I mean, I am trying to justify it in my mind by saying that it was just sex. I mean, after he was done, he quickly put his clothes back on while she stayed in bed until he left. About five minutes later, from the sound on the video, it appears that she moaned to herself, but this time a lot more softly. The camera audio barely picked up the sound. What's also interesting is that, when she finally got out of bed, the HD camera picked up what appeared to be some strands of string or lint in her pubic hair (it was whitish strands). I froze the image and tried to do digital zoom in, but I couldn't make out exactly what it was, as it was pixelated. Very strange. Maybe someone on here could explain what the white strands are, because I don't know. Our sheets are a tan color, so I don't know what white lint would be doing there, but oh well. The last thing I saw was her walking towards our master bathroom. I could hear the shower running in background, and that's when I decided to stop watching. I was too hurt!
I am curious. I wonder how long this has truly been going on? Looking back, I remember when the doctors had her on clomid, she became very "driven" sexually as a result. In fact, after she was on clomid for about 3 months, she told me that she was very sexually frustrated. I really didn't pick up on her signals that could be perceived as a subtle cry for help. I just remember back about three years ago, on June 13th, 2007, she announced that she was pregnant. I was so overjoyed! At the time, she seemed a tad less joyful, but I really didn't think much of it. I assumed that the whole experience was maybe too overwhelming or even anti-clamatic for her.
I also remember, later on, when she was well into her pregnancy, I came home early from work one afternoon, and noticed that the toilet seat was up in our master bathroom. Further, the toilet was full of urine, and I even saw a couple of what looked like pubic hairs floating in the bowl. At the time, I didn't think much of it really. I just used the toilet myself and then flushed. I actually remember seeing a similar type of thing two other times during that year. So I am now forced to ask myself if our son is actually mine (not that it really matters now anyway -- I love him so much!)?
I guess I have several questions here: 1) I feel that our trust has been violated. But, I also feel like I understand WHY she did it. Is this normal? I mean, I want her to be happy with all my heart. Surely if I'm not cutting sexually, she deserves better than to live like a freaking monk all her life. 2) I watched a very intimate act between my wife and her lover. While I actually felt within my right to do so, I was also very curious. She is the only woman I've ever had sexual intercourse with, and so I don't know what other sex looks like (I've never watched porn). So I am truly at a loss in this department.
Anyway, I feel a little dirty, guilty, angry, and disgusted inside. Are these feelings normal, or am I a total loon? 3) Should I confront her? I mean, of course I am pissed, but I don't want her to leave me. In fact, she's my life! She's all I have (other than the kids). Her ex-husband is a complete a-- and will have no further contact with the daughter they had together. So, I have taken everyone in and accepted both kids as my own.
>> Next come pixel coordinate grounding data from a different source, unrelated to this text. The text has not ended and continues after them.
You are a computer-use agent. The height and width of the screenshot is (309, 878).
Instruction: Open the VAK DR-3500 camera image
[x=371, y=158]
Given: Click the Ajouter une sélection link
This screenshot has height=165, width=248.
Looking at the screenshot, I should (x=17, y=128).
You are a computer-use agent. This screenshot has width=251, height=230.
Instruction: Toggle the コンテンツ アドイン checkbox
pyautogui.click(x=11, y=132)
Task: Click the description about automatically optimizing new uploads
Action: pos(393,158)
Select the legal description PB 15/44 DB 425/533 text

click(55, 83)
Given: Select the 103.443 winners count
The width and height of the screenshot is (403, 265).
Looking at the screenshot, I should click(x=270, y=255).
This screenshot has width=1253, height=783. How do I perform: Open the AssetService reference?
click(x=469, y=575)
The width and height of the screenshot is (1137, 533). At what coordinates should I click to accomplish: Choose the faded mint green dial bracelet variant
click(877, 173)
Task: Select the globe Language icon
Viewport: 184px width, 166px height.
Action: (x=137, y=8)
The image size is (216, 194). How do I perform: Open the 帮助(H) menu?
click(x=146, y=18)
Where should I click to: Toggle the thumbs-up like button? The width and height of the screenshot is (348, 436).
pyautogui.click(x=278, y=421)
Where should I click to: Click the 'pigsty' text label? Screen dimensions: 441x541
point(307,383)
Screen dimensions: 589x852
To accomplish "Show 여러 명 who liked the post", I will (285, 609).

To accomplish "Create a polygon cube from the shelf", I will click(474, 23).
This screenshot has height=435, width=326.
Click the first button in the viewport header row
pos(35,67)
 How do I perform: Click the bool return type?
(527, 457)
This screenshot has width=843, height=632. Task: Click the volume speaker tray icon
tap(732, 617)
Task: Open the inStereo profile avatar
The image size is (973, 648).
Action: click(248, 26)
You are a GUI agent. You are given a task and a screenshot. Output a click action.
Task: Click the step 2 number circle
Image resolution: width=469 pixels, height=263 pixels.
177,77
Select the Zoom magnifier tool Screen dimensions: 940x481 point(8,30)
Other than the sexual aspect, our lives are quite good. We are stable, and she remains very loving towards me. I think they are using each other for sex and nothing more. But, I am very concerned about possible STDs and obviously pregnancy. On the one hamd, I think she's being very selfish. On the other, if a few minutes of pleasure every week makes her happy -- and we can still have a good marraige otherwise -- then maybe I can learn to live with that. Although, I don't want her to stay with me just because she feels sorry for me! That would be wrong. Oh God, I don't know what to do. It's clear she doesn't use condoms. Maybe her lover doesn't like them. Whatever the case, these issues are very real and dangerous. Any thoughts? Please comment. Thanks.